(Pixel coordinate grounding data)
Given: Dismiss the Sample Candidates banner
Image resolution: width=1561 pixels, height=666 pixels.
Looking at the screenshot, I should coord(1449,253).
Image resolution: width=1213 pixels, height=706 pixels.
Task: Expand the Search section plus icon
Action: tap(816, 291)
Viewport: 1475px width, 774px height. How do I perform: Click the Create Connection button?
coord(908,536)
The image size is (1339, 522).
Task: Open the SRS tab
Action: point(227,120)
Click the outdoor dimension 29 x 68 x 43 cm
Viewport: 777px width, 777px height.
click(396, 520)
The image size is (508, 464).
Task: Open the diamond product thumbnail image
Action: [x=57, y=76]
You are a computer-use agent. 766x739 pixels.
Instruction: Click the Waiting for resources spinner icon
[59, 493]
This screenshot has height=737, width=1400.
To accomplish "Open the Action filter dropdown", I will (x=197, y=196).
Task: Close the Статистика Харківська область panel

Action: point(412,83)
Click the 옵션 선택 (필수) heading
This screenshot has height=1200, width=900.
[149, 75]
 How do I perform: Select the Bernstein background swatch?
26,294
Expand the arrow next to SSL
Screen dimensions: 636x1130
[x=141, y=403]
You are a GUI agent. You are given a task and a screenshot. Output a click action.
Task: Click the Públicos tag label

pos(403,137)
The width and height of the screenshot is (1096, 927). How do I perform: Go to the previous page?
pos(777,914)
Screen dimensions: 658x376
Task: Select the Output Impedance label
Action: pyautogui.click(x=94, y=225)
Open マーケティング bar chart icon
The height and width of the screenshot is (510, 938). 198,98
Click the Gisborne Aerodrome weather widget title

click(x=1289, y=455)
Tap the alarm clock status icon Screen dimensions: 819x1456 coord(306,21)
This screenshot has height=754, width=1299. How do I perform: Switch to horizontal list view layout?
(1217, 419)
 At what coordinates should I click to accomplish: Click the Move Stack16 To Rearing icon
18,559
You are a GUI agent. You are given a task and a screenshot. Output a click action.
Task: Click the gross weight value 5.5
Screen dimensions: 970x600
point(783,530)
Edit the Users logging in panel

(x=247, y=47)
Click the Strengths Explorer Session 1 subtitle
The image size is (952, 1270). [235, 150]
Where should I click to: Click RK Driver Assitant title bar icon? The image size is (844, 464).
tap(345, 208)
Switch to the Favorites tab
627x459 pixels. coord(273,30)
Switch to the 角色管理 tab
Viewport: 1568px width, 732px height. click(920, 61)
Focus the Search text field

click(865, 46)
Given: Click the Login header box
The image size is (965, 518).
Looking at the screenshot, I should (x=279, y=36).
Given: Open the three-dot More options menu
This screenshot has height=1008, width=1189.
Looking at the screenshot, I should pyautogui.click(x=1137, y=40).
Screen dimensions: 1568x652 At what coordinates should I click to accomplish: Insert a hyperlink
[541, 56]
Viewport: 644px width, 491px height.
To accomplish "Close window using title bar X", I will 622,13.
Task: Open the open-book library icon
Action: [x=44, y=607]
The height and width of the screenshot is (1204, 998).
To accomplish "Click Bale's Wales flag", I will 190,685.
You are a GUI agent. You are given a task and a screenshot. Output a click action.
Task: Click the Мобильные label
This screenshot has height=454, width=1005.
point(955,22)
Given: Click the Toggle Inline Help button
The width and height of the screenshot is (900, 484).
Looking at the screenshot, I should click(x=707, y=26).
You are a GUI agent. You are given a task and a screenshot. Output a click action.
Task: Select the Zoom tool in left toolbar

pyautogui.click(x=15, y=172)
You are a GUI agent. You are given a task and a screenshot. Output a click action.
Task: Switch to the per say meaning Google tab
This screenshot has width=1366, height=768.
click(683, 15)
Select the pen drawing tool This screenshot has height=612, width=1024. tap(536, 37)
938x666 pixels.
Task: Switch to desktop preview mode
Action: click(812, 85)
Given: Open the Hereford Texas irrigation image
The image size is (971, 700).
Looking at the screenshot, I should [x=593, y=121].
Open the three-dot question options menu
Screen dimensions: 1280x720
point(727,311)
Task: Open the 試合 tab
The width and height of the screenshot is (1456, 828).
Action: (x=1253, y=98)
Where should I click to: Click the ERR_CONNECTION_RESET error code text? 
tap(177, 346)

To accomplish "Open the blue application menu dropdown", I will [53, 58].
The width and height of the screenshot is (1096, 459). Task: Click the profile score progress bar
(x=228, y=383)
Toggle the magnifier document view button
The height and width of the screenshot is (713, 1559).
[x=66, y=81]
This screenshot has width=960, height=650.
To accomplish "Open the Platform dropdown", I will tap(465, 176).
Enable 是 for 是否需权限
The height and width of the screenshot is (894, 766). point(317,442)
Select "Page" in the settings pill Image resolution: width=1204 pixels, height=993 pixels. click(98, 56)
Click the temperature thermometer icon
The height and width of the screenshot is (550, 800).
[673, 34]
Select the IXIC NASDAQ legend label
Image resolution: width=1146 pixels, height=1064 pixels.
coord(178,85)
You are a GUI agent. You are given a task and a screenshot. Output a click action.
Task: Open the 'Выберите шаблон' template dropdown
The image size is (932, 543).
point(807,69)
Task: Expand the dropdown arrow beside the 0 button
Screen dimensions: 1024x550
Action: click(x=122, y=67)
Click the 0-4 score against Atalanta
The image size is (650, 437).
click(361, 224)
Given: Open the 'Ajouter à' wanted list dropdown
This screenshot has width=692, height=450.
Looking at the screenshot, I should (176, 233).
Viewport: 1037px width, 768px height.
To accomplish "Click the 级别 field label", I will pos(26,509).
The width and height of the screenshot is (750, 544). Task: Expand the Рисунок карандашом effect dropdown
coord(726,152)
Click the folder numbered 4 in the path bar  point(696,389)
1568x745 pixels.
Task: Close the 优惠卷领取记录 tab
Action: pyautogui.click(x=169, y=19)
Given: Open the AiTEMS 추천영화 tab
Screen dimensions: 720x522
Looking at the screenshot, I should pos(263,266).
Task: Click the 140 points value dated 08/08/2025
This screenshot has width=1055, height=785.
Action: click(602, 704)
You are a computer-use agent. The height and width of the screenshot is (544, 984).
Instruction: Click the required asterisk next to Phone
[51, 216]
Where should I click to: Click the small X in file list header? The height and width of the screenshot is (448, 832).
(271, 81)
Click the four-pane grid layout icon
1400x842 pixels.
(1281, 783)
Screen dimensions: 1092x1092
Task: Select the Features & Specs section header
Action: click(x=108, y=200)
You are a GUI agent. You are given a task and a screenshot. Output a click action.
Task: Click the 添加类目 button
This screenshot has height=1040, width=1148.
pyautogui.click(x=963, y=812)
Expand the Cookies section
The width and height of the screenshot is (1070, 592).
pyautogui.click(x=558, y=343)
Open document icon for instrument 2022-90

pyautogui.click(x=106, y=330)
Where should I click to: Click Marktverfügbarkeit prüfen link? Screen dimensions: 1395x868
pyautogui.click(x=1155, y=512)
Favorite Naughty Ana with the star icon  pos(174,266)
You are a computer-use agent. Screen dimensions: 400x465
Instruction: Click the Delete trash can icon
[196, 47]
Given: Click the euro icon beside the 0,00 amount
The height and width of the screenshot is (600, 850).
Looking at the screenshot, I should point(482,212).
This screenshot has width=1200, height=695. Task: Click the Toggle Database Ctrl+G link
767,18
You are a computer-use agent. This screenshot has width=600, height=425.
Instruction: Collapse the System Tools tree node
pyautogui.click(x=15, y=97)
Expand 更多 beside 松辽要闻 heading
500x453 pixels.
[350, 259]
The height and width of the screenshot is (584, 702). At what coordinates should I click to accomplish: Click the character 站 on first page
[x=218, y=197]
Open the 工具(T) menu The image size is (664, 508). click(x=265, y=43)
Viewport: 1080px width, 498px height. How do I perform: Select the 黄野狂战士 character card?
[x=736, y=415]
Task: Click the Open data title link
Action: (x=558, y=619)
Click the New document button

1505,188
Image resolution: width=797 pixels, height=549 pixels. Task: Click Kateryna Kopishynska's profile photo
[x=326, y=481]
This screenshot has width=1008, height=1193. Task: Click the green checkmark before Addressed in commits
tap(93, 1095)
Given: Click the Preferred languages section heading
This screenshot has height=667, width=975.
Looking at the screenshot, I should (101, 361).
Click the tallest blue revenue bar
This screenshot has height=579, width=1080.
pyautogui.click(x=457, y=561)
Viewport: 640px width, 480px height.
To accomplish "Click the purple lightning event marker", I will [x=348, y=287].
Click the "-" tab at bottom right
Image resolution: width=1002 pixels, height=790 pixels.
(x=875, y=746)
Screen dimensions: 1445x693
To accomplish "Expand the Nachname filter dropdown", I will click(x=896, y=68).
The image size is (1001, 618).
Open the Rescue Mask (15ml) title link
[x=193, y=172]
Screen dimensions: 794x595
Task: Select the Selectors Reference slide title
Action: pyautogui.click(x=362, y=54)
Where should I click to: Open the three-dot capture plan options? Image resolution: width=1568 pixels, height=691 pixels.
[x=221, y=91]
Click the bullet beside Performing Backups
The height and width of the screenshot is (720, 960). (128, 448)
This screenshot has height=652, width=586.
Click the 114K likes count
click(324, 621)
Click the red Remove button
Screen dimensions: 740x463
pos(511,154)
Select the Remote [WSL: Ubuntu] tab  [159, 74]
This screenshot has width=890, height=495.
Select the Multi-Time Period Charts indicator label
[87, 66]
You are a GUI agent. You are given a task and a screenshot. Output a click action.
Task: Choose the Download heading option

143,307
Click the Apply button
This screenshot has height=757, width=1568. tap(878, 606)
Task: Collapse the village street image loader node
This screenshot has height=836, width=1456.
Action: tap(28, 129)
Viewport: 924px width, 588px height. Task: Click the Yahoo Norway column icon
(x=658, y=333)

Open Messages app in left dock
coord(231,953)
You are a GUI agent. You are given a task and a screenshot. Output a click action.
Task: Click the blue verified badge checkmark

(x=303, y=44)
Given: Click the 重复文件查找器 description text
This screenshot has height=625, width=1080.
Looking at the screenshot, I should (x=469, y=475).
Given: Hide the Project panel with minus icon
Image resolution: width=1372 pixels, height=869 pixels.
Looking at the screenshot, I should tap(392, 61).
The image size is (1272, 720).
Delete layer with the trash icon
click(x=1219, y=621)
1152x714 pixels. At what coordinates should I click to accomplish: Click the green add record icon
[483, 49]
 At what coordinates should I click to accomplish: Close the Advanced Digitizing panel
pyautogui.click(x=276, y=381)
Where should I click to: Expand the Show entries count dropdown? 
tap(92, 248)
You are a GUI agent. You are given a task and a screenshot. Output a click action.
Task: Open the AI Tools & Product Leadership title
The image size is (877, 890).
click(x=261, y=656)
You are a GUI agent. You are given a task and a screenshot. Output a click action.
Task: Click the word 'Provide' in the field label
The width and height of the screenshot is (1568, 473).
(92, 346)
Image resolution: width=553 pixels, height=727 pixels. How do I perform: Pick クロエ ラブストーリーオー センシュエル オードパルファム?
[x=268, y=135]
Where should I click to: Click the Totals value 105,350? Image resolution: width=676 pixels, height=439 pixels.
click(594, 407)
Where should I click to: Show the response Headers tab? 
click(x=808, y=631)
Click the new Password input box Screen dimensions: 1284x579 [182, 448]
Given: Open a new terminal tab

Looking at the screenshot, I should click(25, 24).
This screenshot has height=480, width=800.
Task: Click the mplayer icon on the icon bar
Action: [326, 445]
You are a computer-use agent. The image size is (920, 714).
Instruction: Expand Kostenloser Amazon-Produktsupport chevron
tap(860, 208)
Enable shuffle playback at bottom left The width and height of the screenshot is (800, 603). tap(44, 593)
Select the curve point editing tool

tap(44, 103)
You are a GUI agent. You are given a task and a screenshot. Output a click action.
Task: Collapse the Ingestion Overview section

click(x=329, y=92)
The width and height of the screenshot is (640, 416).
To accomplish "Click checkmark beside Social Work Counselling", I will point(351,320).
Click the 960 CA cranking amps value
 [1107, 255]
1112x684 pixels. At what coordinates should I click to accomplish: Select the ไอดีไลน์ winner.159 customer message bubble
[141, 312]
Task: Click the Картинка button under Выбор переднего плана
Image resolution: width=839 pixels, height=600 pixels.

WHAT YOU ARE ASKED TO DO -
If a line in the entries above contains the word "bottom", copy it.

TASK OUTPUT -
Click the "-" tab at bottom right
Enable shuffle playback at bottom left The width and height of the screenshot is (800, 603). tap(44, 593)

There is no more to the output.